#### Work request
Go through the entries below and copy each line containing the word "computer".
** Exercise data follows **
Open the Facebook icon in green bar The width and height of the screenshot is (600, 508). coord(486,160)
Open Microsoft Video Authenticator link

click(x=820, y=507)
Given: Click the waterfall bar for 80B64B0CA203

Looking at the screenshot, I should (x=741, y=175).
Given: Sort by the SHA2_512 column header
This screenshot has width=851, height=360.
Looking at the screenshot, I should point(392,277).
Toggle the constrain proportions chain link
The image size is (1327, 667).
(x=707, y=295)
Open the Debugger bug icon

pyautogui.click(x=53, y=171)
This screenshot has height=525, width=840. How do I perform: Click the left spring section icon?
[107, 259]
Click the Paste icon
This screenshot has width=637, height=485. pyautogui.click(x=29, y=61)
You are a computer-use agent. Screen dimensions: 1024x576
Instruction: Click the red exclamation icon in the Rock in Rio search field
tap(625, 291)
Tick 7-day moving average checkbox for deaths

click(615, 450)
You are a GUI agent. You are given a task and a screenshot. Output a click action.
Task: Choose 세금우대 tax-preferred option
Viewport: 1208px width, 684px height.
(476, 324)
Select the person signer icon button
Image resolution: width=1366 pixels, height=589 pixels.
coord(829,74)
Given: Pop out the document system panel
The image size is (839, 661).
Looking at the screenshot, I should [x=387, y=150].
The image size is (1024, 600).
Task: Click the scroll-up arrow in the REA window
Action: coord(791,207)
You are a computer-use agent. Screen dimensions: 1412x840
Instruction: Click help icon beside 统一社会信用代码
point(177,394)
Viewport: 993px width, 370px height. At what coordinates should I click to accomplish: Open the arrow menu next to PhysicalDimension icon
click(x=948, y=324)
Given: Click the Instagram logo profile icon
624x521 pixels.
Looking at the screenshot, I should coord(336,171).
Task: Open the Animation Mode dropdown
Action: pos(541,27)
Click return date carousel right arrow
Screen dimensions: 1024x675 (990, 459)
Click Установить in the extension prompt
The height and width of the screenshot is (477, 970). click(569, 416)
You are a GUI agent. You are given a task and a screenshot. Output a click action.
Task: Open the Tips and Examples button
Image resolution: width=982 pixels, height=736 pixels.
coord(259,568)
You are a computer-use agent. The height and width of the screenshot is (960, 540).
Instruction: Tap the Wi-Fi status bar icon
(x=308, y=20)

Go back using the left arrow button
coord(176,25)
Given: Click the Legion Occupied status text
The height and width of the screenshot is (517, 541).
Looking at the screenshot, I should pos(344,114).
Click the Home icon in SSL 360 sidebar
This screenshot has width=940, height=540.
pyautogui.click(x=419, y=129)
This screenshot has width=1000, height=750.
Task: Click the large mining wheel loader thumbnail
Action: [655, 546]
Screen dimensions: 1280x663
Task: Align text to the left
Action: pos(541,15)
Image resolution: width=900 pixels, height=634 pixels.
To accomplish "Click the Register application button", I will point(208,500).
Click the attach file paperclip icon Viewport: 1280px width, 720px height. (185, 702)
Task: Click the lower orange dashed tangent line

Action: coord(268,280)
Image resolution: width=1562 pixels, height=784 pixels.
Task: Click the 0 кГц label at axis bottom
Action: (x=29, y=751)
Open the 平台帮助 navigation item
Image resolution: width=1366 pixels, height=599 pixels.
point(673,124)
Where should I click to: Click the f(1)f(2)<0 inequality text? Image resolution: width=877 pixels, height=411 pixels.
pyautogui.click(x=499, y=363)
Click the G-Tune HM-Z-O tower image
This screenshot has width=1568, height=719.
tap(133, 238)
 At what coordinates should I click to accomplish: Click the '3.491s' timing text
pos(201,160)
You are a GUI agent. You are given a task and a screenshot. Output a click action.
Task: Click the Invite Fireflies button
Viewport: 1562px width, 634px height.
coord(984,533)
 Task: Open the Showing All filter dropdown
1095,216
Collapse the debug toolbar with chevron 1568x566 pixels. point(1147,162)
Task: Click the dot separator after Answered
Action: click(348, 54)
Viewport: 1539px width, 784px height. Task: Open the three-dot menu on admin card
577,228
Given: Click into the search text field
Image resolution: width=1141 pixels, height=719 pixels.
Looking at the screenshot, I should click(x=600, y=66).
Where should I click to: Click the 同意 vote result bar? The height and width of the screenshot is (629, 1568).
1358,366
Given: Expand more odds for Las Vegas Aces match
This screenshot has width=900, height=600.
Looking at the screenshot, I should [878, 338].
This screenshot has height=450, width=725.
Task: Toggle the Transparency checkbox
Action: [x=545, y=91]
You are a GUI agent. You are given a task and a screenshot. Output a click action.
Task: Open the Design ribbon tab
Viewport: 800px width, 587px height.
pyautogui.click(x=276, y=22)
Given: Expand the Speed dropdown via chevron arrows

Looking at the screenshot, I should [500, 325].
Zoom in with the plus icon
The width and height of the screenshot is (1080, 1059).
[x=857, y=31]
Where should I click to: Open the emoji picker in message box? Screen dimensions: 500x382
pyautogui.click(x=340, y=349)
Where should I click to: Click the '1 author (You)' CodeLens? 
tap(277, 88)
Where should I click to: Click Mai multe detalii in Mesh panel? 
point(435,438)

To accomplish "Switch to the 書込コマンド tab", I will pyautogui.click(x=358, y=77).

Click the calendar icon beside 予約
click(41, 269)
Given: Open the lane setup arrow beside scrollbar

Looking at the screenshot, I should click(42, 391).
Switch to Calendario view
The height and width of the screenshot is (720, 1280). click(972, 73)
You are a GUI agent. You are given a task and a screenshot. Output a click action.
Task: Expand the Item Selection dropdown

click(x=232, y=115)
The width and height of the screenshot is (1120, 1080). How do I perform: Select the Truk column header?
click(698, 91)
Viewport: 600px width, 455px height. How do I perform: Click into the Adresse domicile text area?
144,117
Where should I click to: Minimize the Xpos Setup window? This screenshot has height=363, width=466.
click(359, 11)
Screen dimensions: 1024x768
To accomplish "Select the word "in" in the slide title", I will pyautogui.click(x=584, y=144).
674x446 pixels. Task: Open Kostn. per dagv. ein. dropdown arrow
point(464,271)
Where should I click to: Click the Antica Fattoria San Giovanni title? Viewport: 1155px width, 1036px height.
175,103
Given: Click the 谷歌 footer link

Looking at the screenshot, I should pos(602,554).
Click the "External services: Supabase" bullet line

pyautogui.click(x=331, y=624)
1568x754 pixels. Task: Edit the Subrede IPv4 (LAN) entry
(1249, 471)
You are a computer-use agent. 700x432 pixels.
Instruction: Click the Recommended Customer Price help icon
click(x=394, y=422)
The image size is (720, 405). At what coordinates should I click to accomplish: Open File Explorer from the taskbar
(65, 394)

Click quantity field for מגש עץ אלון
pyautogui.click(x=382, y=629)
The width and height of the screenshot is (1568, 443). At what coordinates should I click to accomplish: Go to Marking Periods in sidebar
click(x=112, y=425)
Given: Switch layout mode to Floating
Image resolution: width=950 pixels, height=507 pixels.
** End of Exercise data **
#### Reply to the exercise
You are a computer-use agent. Screen dimensions: 1024x576
You are a computer-use agent. Screen dimensions: 1412x840
You are a computer-use agent. The height and width of the screenshot is (960, 540).
You are a computer-use agent. 700x432 pixels.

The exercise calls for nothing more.